● **Aim**:
Continue the passage on electric clocks below, starting right after its last sentence.

## Start Source extract

A clock that employs electricity in some form to power a conventional clock mechanism is an electromechanical clock. Any spring or weight driven clock that uses electricity (either AC or DC) to rewind the spring or raise the weight of a mechanical clock then is an electromechanical clock. In electromechanical clocks the electricity serves no time keeping function. The timekeeping function is regulated by the pendulum. Near the end of the nineteenth century, the availability of the dry cell battery made it practical to use electric power in clocks. The use of electricity then led to many variations of clock and motor designs. Electromechanical clocks were made as individual timepieces but most commonly were used as integral parts of synchronized time installations. Experience in telegraphy led to connecting remote clocks (slave clocks) via wires to a controlling (master clock) clock. The goal was to create a clock system where each clock displayed exactly the same time. The master and the slaves are electromechanical clocks. The master clock has a conventional self-winding clock mechanism that is rewound electrically. The slave clock mechanism is not a conventional clock mechanism as it consists only of a ratchet wheel and time train. Slave clocks rely upon electrical impulses from the master clock to mechanically move the clock hands one unit of time. Synchronized time systems are made up of one master clock and any number of slave clocks. The slave clocks are connected by wires to the master clock. These systems are found in locations where multiple clocks would be used such as learning institutions, businesses, factories, transportation networks, banks, offices and government facilities. A notable example of this type of system is the Shortt-Synchronome clock, which is an example of an electromechanical gravity remontoire. These self-winding clock systems were usually low voltage DC. They were installed through the 1950s and by then systems with synchronous motor clocks were becoming the clock system of choice.

Electromagnetic clock

Early French electromagnetic clock Pendule electrique l maitrier 05117.jpg
Early French electromagnetic clock

The configuration of this device is comparatively very simple and reliable. The electric current powers either a pendulum or an electromechanical oscillator.

The electromechanical oscillator component has an attached magnet that passes two inductors. When the magnet passes the first inductor or sensor, the simple amplifier causes the current through the second inductor, and the second inductor works as an electromagnet, providing an energy pulse to the moving oscillator. This oscillator is responsible for the accuracy of the clock. The electronic part would not generate electrical pulses if the oscillator was absent or did not move. The resonant frequency of the mechanical oscillator should be several times per second.

## End Source extract
## Start Excerpted data

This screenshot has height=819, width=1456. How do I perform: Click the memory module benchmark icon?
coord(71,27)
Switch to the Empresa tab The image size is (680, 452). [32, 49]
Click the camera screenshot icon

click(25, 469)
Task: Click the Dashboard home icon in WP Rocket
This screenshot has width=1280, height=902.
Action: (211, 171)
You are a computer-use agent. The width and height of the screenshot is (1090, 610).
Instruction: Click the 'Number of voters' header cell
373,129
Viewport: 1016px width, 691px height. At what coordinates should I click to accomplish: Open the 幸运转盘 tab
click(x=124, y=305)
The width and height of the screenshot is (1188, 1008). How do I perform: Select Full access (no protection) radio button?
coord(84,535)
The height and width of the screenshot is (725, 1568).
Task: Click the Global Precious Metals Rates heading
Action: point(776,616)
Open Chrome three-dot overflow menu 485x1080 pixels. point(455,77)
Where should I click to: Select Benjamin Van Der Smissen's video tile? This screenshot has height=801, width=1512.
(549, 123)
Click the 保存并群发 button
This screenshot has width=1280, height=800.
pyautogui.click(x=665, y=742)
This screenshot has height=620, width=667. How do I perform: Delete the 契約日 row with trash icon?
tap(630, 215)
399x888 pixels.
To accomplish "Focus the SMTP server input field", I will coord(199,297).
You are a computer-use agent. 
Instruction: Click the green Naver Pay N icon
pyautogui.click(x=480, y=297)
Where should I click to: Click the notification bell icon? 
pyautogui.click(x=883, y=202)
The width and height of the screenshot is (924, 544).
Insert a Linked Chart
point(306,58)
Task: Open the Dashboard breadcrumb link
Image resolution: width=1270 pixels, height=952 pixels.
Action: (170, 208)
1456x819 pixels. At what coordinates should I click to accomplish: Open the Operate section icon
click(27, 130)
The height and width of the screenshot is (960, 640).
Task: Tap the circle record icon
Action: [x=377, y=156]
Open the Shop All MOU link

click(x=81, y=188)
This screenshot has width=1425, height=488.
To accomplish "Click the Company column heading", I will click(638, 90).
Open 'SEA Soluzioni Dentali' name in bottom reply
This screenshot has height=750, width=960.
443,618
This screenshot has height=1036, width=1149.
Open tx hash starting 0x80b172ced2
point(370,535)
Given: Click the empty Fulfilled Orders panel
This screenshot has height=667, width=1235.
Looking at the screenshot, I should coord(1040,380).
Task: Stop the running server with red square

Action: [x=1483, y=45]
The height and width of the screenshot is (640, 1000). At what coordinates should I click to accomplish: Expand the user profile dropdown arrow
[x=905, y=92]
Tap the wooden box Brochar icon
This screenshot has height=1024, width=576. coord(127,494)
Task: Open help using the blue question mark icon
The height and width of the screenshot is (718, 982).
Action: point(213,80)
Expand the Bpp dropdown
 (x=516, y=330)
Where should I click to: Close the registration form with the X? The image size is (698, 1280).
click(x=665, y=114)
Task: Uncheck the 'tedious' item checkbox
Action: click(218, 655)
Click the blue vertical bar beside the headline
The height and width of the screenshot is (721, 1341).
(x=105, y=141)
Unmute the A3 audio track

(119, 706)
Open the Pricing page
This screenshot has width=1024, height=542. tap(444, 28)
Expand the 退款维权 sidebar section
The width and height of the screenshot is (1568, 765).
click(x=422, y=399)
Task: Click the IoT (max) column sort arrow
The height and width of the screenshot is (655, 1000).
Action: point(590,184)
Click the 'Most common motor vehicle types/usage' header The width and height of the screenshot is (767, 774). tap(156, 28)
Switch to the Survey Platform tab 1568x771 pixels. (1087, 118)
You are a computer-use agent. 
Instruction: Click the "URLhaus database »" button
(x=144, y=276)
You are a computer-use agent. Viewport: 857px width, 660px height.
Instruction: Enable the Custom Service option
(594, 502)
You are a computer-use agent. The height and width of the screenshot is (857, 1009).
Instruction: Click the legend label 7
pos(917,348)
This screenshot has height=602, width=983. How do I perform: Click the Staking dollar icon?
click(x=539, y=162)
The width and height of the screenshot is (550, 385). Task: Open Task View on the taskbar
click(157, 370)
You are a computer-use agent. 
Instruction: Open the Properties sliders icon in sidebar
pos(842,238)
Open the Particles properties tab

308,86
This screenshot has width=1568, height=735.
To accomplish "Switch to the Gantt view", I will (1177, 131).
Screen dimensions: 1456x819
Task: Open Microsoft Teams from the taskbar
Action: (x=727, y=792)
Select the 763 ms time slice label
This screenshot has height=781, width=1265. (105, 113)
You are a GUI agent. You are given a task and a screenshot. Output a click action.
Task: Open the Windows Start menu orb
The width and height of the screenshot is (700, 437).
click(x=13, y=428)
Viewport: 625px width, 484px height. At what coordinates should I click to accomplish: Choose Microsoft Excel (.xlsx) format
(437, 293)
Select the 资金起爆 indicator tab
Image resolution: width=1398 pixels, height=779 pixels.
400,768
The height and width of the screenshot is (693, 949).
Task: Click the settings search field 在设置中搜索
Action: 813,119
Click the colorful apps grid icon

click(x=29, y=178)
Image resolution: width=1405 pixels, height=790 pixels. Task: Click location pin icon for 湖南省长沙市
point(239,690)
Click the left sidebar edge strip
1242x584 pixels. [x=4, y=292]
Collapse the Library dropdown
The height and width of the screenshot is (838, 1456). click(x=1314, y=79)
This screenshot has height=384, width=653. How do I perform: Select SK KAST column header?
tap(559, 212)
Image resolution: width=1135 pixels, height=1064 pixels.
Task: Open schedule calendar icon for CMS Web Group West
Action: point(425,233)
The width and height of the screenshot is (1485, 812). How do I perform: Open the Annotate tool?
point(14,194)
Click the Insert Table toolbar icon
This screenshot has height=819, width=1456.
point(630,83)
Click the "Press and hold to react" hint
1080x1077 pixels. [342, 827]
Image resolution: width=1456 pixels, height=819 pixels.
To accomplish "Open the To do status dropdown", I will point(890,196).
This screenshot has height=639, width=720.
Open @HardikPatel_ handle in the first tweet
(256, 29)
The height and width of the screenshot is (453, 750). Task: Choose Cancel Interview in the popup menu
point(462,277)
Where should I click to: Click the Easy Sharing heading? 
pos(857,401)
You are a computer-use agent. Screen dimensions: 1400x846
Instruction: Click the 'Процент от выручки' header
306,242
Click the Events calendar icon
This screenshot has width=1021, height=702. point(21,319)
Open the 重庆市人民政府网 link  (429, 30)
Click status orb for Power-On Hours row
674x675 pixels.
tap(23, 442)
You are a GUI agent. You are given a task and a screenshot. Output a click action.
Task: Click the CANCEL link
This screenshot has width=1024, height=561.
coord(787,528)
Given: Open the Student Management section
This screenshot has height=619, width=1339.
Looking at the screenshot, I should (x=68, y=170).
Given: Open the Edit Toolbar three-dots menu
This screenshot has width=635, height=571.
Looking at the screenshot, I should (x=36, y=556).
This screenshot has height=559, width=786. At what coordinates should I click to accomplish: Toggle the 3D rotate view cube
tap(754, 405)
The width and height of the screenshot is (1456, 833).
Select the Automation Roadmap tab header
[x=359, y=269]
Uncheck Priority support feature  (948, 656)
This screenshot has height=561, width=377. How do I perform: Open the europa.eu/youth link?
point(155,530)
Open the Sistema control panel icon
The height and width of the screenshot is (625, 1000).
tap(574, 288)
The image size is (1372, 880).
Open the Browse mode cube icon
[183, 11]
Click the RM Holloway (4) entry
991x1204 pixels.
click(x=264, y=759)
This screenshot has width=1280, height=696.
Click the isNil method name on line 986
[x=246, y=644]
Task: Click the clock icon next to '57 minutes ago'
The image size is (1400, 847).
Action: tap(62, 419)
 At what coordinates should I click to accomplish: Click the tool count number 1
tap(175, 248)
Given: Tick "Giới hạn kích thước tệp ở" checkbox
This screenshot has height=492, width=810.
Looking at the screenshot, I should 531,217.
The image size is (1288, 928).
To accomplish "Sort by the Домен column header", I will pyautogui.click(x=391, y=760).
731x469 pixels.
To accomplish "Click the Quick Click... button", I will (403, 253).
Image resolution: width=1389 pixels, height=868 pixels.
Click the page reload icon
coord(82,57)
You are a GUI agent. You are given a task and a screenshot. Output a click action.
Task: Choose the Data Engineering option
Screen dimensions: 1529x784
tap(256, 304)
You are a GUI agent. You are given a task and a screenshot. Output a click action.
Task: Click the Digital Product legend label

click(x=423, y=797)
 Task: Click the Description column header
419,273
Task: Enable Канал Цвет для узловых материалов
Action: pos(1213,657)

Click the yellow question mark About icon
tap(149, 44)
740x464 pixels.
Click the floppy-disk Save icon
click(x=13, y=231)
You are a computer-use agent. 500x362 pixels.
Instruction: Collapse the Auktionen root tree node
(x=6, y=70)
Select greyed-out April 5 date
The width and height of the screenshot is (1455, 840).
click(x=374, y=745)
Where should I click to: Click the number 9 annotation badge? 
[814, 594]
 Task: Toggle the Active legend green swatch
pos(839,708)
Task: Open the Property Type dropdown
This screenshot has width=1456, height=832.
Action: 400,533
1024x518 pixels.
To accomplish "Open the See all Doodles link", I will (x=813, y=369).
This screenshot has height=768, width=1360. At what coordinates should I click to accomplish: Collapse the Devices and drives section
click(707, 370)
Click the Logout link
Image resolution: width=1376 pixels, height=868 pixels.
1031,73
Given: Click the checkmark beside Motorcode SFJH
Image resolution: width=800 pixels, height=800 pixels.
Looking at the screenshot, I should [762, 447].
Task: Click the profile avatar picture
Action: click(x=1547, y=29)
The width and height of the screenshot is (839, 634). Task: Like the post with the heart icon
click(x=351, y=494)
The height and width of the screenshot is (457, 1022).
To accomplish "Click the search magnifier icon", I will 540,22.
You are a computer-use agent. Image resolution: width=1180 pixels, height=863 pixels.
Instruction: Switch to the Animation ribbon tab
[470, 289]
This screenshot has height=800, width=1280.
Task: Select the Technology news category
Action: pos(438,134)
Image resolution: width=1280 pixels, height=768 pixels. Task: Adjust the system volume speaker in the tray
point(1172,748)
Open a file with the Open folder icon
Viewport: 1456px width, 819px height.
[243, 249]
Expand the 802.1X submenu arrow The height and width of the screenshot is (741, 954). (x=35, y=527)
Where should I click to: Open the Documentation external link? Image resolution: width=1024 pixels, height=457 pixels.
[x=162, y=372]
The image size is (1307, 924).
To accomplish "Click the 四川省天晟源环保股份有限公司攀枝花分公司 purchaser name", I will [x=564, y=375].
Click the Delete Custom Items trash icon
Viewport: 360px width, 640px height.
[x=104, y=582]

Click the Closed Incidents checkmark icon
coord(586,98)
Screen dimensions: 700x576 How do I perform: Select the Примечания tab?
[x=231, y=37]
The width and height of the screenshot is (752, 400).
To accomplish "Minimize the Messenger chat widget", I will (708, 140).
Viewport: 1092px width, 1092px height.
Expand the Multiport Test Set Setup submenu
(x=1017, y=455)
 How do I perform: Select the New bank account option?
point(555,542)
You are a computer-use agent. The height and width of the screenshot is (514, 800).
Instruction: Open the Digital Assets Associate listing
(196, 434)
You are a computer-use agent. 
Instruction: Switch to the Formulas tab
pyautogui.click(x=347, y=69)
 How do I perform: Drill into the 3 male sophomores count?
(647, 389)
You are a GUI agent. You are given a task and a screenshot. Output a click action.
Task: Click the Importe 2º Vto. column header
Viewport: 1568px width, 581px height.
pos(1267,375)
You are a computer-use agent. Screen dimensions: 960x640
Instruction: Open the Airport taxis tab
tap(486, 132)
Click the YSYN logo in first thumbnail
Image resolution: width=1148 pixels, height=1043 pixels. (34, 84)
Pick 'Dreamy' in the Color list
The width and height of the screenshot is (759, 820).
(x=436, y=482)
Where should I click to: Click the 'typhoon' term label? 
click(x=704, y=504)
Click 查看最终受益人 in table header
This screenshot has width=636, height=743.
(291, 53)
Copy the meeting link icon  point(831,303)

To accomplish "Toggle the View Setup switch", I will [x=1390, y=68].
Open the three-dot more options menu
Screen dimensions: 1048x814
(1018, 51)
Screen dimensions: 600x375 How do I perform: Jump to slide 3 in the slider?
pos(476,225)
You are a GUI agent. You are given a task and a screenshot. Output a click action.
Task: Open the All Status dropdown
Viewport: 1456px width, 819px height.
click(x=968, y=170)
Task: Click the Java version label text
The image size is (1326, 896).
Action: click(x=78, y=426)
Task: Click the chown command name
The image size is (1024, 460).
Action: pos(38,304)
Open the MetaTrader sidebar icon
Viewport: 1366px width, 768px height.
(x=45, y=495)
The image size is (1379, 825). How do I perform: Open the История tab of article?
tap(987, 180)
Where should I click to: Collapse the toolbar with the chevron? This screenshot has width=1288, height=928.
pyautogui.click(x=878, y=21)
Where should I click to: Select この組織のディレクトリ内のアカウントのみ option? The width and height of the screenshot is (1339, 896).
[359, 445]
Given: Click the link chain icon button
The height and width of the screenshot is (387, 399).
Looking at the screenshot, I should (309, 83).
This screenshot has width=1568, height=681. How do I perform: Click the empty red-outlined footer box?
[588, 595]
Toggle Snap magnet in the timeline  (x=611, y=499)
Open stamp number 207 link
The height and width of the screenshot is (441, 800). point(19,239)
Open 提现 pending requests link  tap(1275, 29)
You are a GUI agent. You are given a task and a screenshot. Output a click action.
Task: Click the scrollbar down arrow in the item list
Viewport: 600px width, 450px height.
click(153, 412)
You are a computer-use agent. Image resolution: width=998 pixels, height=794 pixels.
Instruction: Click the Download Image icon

## End Excerpted data

● **Result for this exercise**:
Synchronous electric clock

Clock radio with synchronous clock, from the 1950s Clock radio.jpg
Clock radio with synchronous clock, from the 1950s

A synchronous electric clock does not contain a timekeeping oscillator such as a pendulum or balance wheel, but instead counts the oscillations of the AC utility current from its wall plug to keep time. It consists of a small AC synchronous motor, which turns the clock's hands through a reduction gear train. [9] The motor contains electromagnets which create a rotating magnetic field which turns an iron rotor. The rotation rate of the motor shaft is synchronized to the utility frequency; 60 cycles per second (Hz) in North America and parts of South America, 50 cycles per second in most other countries. The gear train scales this rotation so the minute hand rotates once per hour. Thus the synchronous clock can be regarded as not so much a timekeeper as a mechanical counter, whose hands display a running count of the number of cycles of alternating current. [9]

One of the gears turning the clock's hands has a shaft with a sliding friction fitting, so the clock's hands can be turned manually by a knob on the back or on the bottom, to set the clock.

Synchronous motor clocks are rugged because they do not have a delicate pendulum or balance wheel. However, a temporary power outage will stop the clock, which will show the wrong time when power is restored. Some synchronous clocks (e.g. Telechron) have an indicator which shows if it has stopped and restarted.

Number of poles

Some electric clocks have a simple two-pole synchronous motor which runs at one revolution per cycle of power, i.e., 3600  RPM at 60 Hz and 3000 RPM at 50 Hz. [10] However most electric clocks have rotors with more magnetic poles (teeth), consequently rotating at a smaller submultiple of line frequency. This allows the gear train which turns the hands to be built with fewer gears, saving money. [11]

Accuracy

The accuracy of synchronous clocks depends on how close electric utilities keep the frequency of their current to the nominal value of 50 or 60 hertz. Although utility load variations cause frequency fluctuations which may result in errors of a few seconds during the course of a day, utilities periodically adjust the frequency of their current using UTC atomic clock time so that the total number of cycles in a day gives an average frequency that is exactly the nominal value, so synchronous clocks do not accumulate error. [12] For example, European utilities control the frequency of their grid once a day to make the total number of cycles in 24 hours correct. [13] [ failed verification ] U.S. utilities correct their frequency once the cumulative error has reached 3–10 sec. This correction is known as the Time Error Correction (TEC).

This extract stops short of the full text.